Nous avons parlé aux lecteurs de la façon dont le prix plus élevé de l’essence et du diesel affecte leur vie.

Steve Bowater, chauffeur-livreur du NHS, Sheffield

Steve Bowater.

Bowater parcourt environ 1 000 milles par mois pour se rendre au travail et en revenir et affirme que le coût élevé du carburant l’oblige à faire de grands changements, notamment en supprimant la viande de son alimentation et en gardant le chauffage éteint.

“J’avais l’habitude de mettre 24 £ ou 25 £ [of diesel] en une semaine et il est passé à environ 36 £ », a déclaré l’homme de 52 ans. J’ai envisagé de prendre un train à la place, mais le trajet coûtait encore plus cher, à «20 livres sterling par jour», et prenait beaucoup plus de temps à une heure et 40 minutes, par rapport à une demi-heure de route.

“Normalement, j’achète des choses comme du bœuf, du poulet ou du porc – j’ai dû tout couper, je n’ai pas de viande du tout”, a-t-il déclaré. «Ce n’est pas de la nourriture saine que je remplace, ce sont tous des glucides, ce qui n’est pas bon.

« Je vis seul – je peux me passer de chauffage, mais je ne peux pas me passer de diesel. Si j’ai des visiteurs, je le mettrai pour eux s’il fait froid dehors. Je n’ai jamais eu à faire quelque chose comme ça dans ma vie. »

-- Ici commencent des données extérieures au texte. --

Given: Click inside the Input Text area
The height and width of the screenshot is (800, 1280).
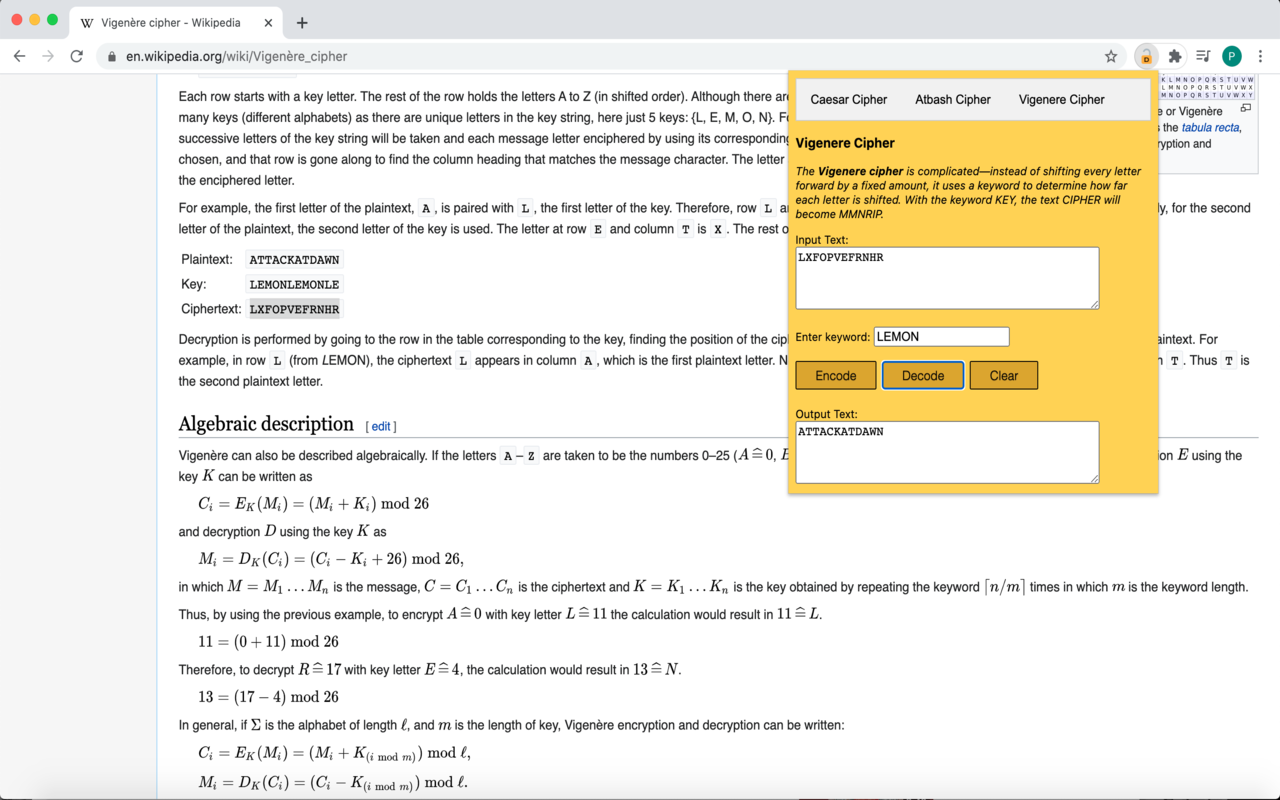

Si le prix du carburant continue d’augmenter, comme le prédisent certains analystes, Bowater a déclaré qu’il pourrait devoir songer à obtenir un deuxième emploi pour augmenter ses revenus.

Gareth White, agent de liaison en cas d’incident, Perthshire

Gareth Blanc
Gareth Blanc.

White, qui vit avec son partenaire et ses quatre enfants dans un village rural, a déclaré que la hausse des coûts du carburant signifiait que sa famille devait abandonner les activités parascolaires pour leurs deux enfants autistes. Entre les trajets domicile-travail, la course à l’école et les sorties au supermarché, lui et sa femme parcourent 300 miles par semaine.

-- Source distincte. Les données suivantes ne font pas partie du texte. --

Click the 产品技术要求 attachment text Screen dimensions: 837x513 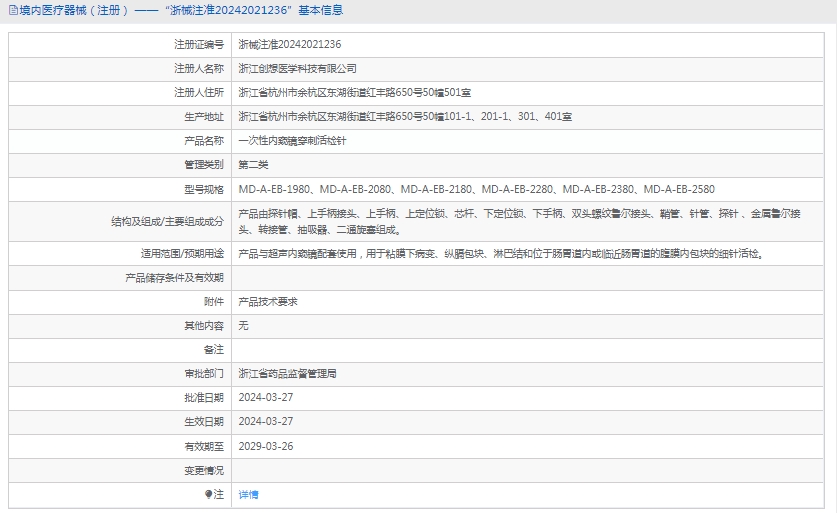[x=268, y=301]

“Chaque jour que je passe devant, ça a augmenté d’un centime”, dit-il. Le couple, qui possède deux voitures – une diesel, une essence – dépensait auparavant 30 £ par mois en essence « mais maintenant c’est 40 £ ». Le montant dépensé en diesel est passé de 30 à 40 £ par semaine à 50 £.

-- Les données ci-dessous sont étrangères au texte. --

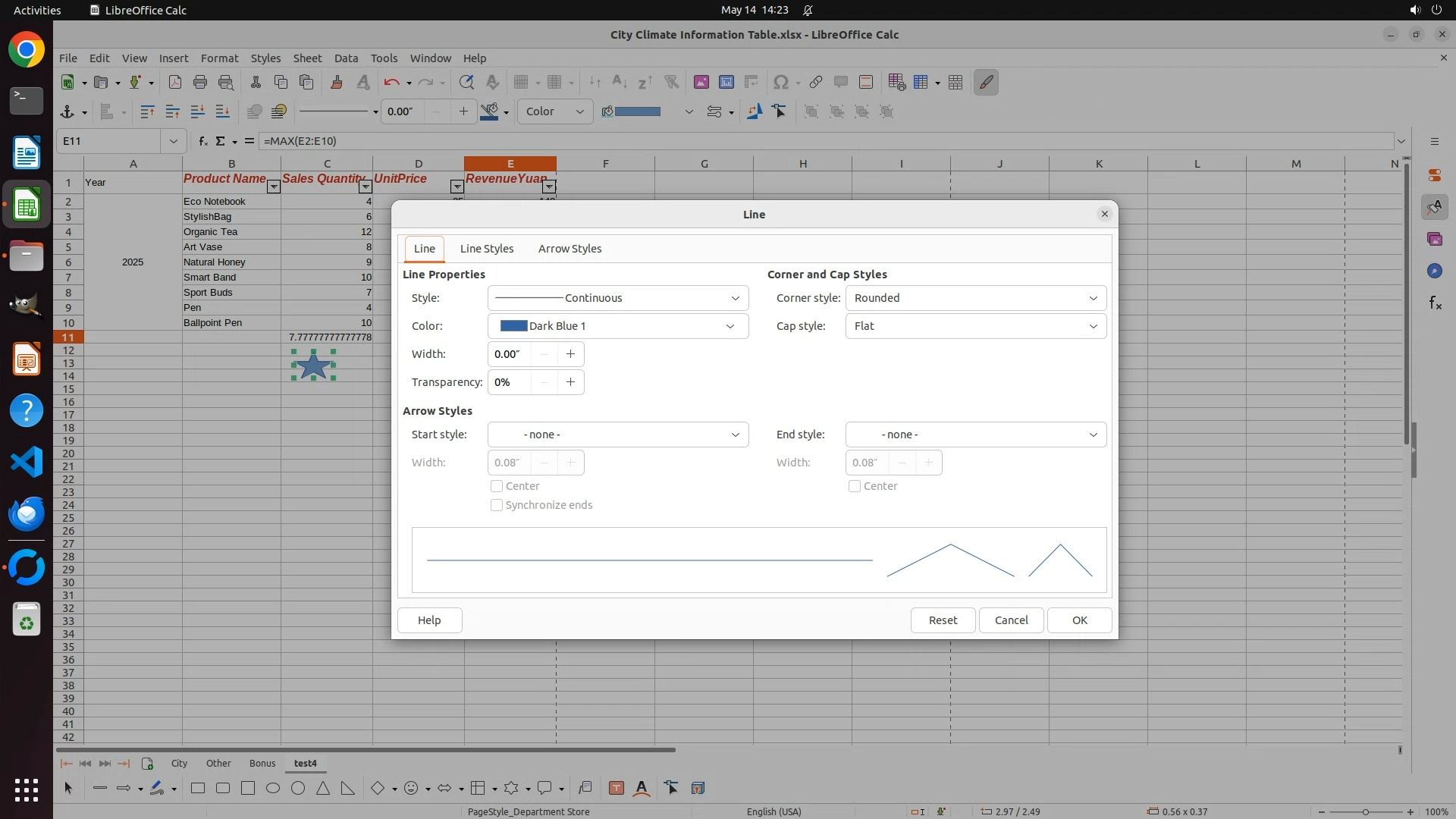Check the Center box under Start style
This screenshot has height=819, width=1456.
point(497,486)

“Les clubs et activités pour enfants ont été supprimés parce que nous ne pouvons tout simplement plus nous permettre de les y amener”, a-t-il déclaré. Utiliser les transports en commun n’est pas une option car ses enfants ne supportent pas la foule et le bruit.

«Nous ne partons pas», a-t-il déclaré à propos des changements de mode de vie que la famille a dû apporter. « Nous avions l’habitude de passer par Glasgow pour rendre visite à ma grand-mère. Nous ne pouvons plus faire cela parce que nous ne pouvons tout simplement pas nous permettre de sortir la voiture.

Anonyme, informaticien, West Midlands

Le lecteur, qui a caché son nom, avait l’habitude de voir des amis chaque semaine, mais a maintenant réduit cela à “une fois par mois environ” pour économiser de l’argent sur le carburant ; cependant, la réduction des contacts sociaux l’a laissé se sentir isolé.

“Je sens que ma santé mentale se détériore progressivement car je dois constamment penser à presque chaque trajet que je fais dans ma voiture”, a-t-il déclaré. “J’avais l’habitude de rendre visite à mes amis au moins deux fois par semaine et maintenant je ne les vois qu’une fois par mois environ.”

L’homme de 44 ans a également réduit ses courses dans le but d’économiser de l’argent à un moment où ses factures d’énergie augmentent également.

“Je ressens déjà la pression sur le niveau de vie et ça ne fera qu’empirer en avril [when national insurance contributions increase].”